Unisalento “getta” le reti anti-meduse
Nell’anno “dell’invasione”, i biologi dell’Ateneo Leccese lanciano un nuovo progetto che sarà sperimentato per primo in Sicilia.
I biologi ci avevano avvertito e le loro previsioni non si sono fatte disattendere: quella che volge oramai al termine è stata decisamente l’estate delle meduse. Si presentano eleganti e leggere nei movimenti, trasparenti o vivacemente colorate, affascinati per il loro perfetto sincronismo natatorio, ma solo apparentemente innocue. Il fenomeno – da sempre osservato nelle acque del Mediterraneo – ha iniziato ad acquisire dimensioni preoccupanti attorno all’inizio di luglio quando chilometri e chilometri di coste salentine si sono colorate di meduse di diverse specie e forme, rendendo la balneazione una vera e propria sfida.
Oltre a Israele, Libano, Catalogna e Valencia, ad essere interessate dall’invasione di meduse sono state in modo particolare le coste siciliane e pugliesi. Limitatamente al nostro Salento, nessuna località balneare è stata risparmiata. Da Torre Chianca a Santa Maria di leuca, passando per San Cataldo, Porto Cesareo, Gallipoli e Otranto, sterminati banchi di meduse da quasi due mesi continuano a far razzia di crostacei ed organismi marini. Uno scenario tanto inatteso dai turisti quando inconsueto per chi vive in queste zone e riconosce la straordinarietà dell’evento.
Tra i primi ad esprimersi sull’argomento Stefano Piraino, docente di Scienze e tecnologie biologiche e ambientali nonché responsabile del Laboratorio di Biologia Evoluzionistica degli Invertebrati Marini dell’Università del Salento, secondo il quale il fenomeno non deve allarmare ma va tenuto sotto controllo.

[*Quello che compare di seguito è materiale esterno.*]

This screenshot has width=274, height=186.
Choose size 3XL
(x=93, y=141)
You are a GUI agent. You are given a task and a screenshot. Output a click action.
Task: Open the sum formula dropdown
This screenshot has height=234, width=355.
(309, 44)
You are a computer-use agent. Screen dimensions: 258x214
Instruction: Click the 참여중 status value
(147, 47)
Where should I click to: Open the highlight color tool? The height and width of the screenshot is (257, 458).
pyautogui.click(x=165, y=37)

Tuttavia, a destare maggiore preoccupazione non è solo il danno al turismo locale, quanto piuttosto lo squilibro nel biosistema marino. Una simile concentrazione di meduse, difatti, potrebbe mettere a serio rischio la catena alimentare dei due mari che bagnano il Salento, senza dimenticare il considerevole impatto sul mercato ittico dovuto sia al fatto che le questi organismi divorano uova e pesci presenti nei primi metri d’acqua, sia all’intasamento che creano nelle reti dei pescatori ostacolandone l’attività.

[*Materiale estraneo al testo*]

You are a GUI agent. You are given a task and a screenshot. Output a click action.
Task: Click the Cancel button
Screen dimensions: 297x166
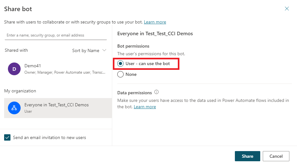coord(276,156)
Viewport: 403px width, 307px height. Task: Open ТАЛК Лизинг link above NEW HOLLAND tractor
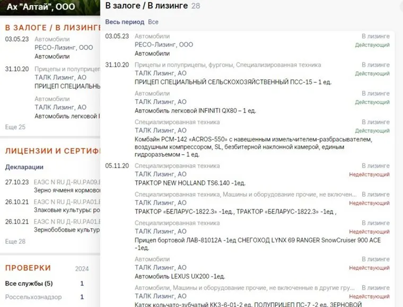tap(161, 174)
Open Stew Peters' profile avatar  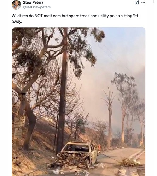(16, 5)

Come per i danni procurati dalle meduse, concordi sono gli esperti riguardo le molteplici cause dell’improvvisa e massiccia invasione. A far proliferare queste specie sono il riscaldamento globale che fa aumentare la temperatura dell’acqua, la pesca intensiva rea di aver ridotto eccessivamente la quantità di predatori e alcuni interventi umani sulle coste che favoriscono la creazione di un habitat ideale per la riproduzione massiva di meduse.

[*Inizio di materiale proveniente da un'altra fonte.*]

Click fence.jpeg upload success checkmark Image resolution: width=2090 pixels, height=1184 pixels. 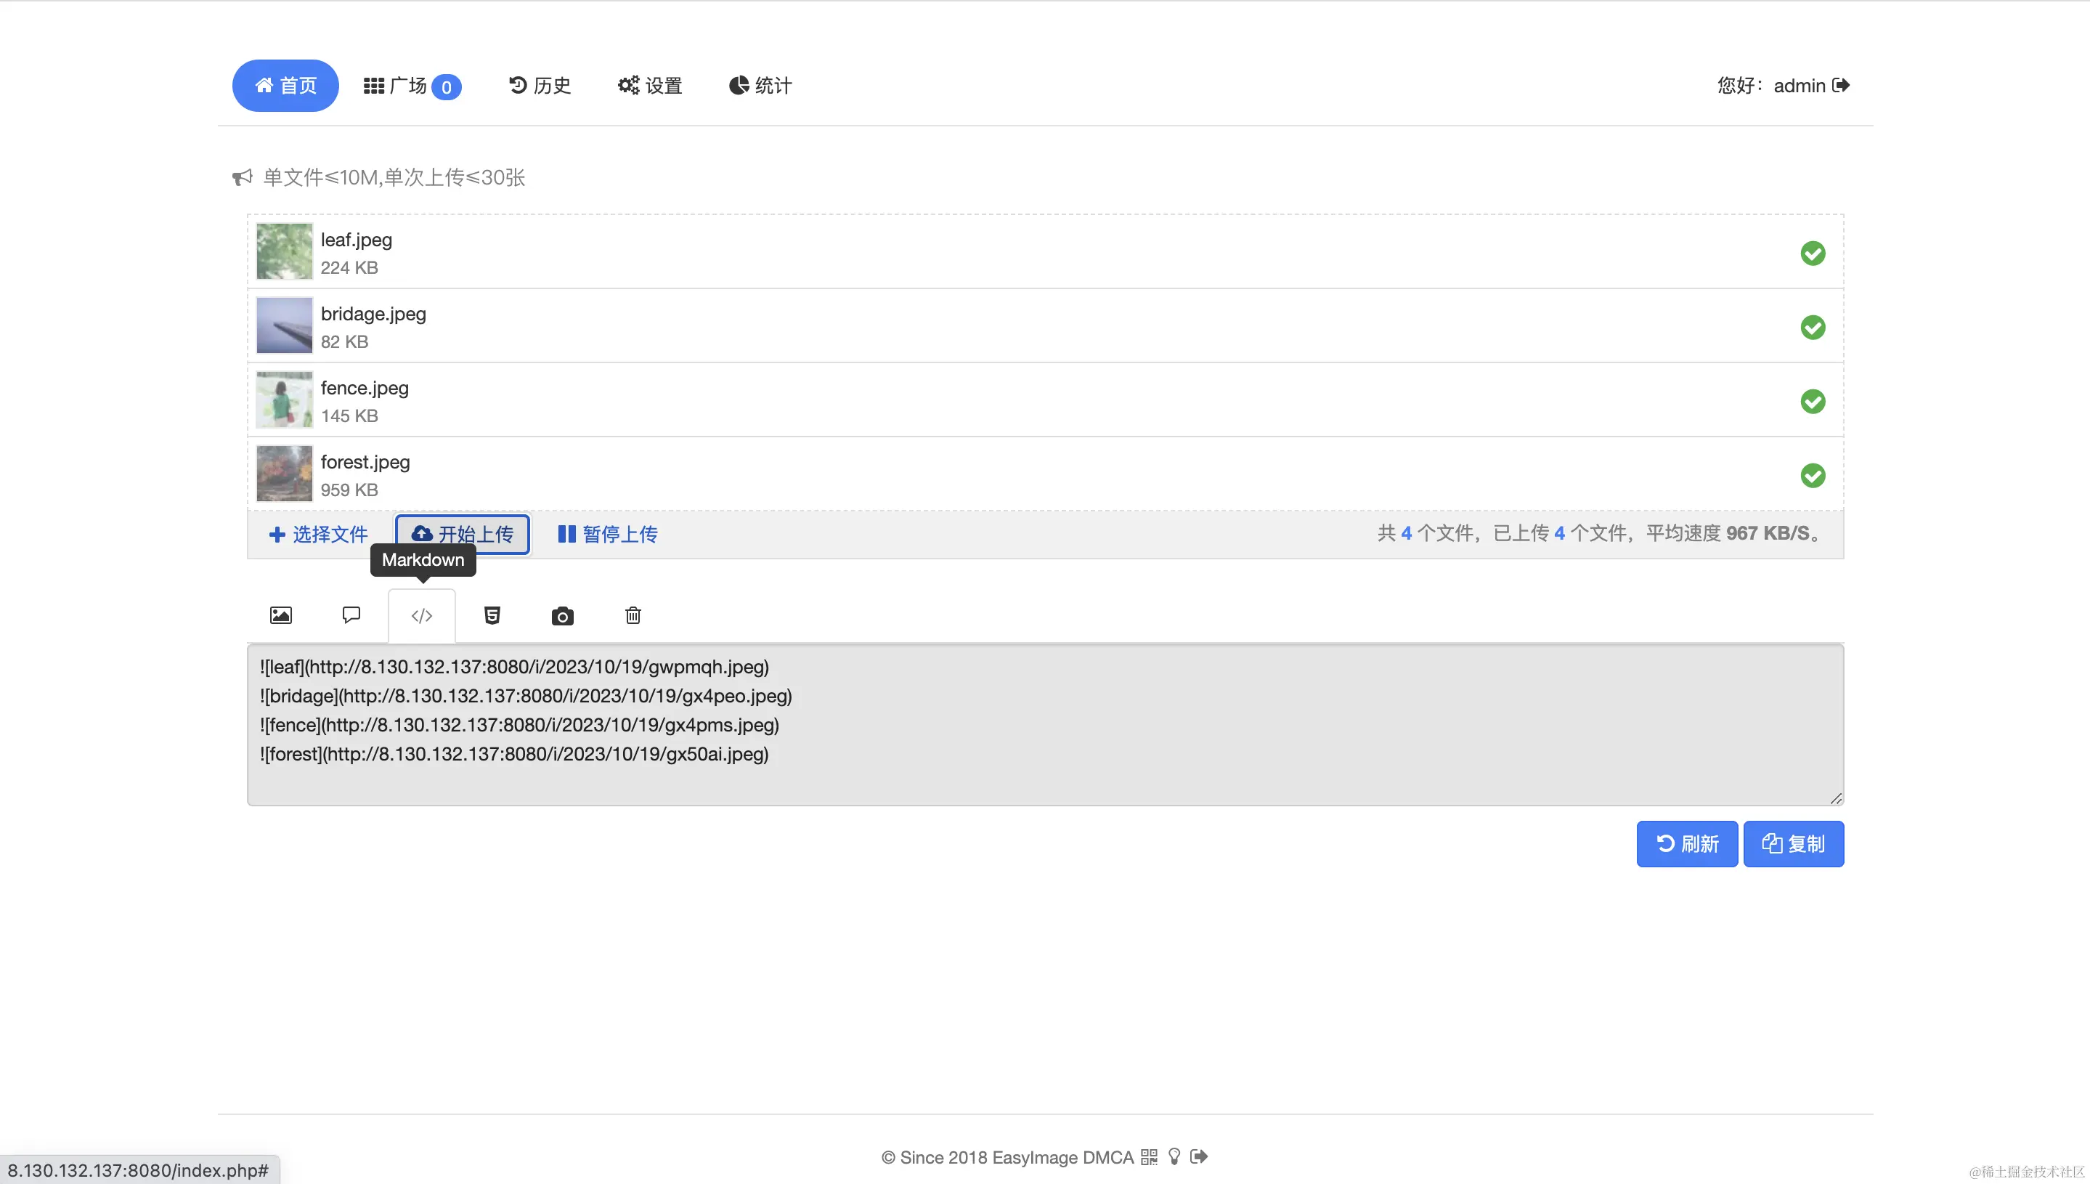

Di contro, la presenza di questi organismi vale da certificazione per la pulizia dei mari salentini; è opinione diffusa, infatti, che le meduse non amino vivere e cibarsi in acque inquinate… Come dire? Una magra consolazione per chi aveva programmato di trascorrere le ferie per disintossicarsi dall’inquinamento delle città.